Tokyo targets EU trade deal by end of 2017

Shinzo Abe and Donald Tusk. [European Union]

The Japanese government plans to accelerate talks with the EU, aiming to sign a free trade deal with the bloc this year, according to Japanese news outlet NHK. EURACTIV Spain reports.

Sources told NHK of Tokyo’s plans to complete the deal as quickly as possible, before the end of 2017.

Prime Minister Shinzo Abe’s government placed great hope on the Trans-Pacific Partnership (TPP), a free trade agreement designed to cover 40% of world GDP and one third of global trade.

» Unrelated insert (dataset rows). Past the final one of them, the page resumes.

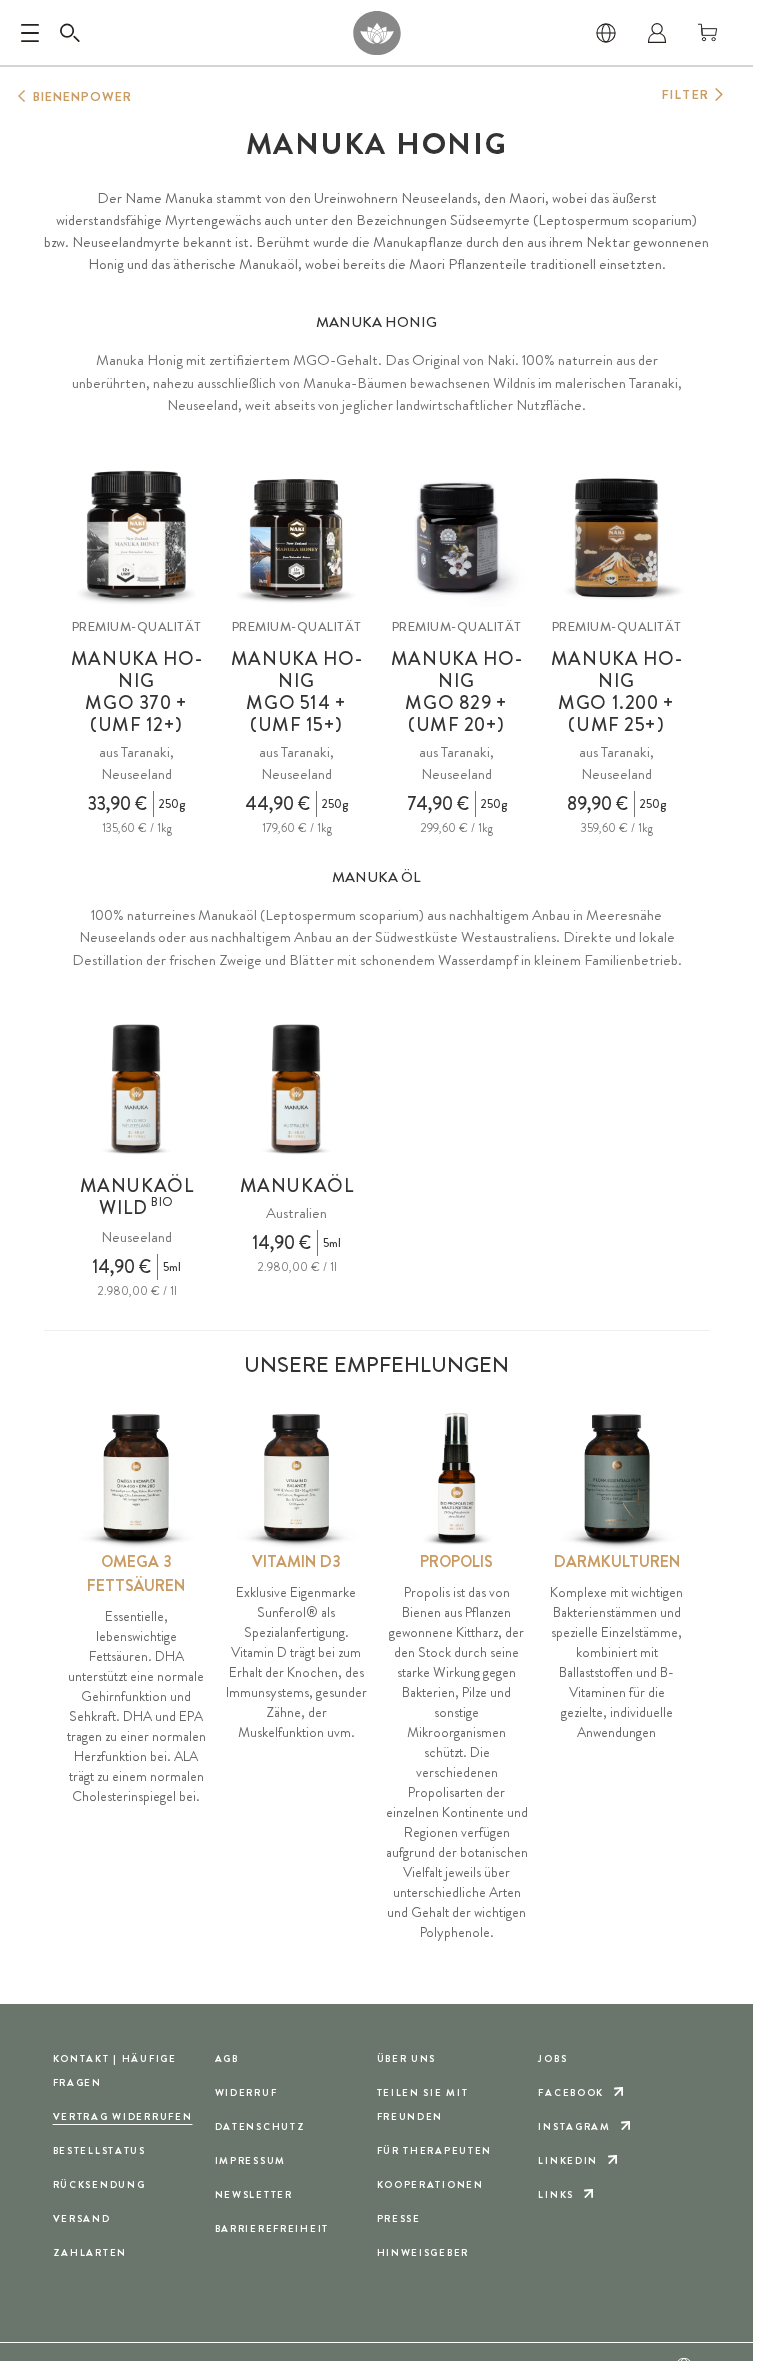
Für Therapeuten (435, 2150)
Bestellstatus (99, 2150)
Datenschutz (260, 2126)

EU urged to launch trade talks with TPP countries, starting with New Zealand

As the Trans-Pacific Partnership nears completion, trade pundits in Brussels are urging the EU to turn its attention to Asia, and jump-start trade negotiations with TPP countries, beginning with New Zealand.

However, the election of Donald Trump in the United States has endangered the future of the deal , which covers 12 countries including the US, Japan, Mexico, Peru and Chili. The billionaire has often stated his opposition to international free trade deals.

So it is against this backdrop that Tokyo is now seeking to accelerate negotiations with Brussels. The two sides have been round the negotiating table since 2013, but many obstacles must still be cleared before the deal can be concluded.

For example, Abe’s government wants the EU to ditch customs duties for Japanese car manufacturers, while the EU is demanding lower tariffs for agricultural products and processed foods.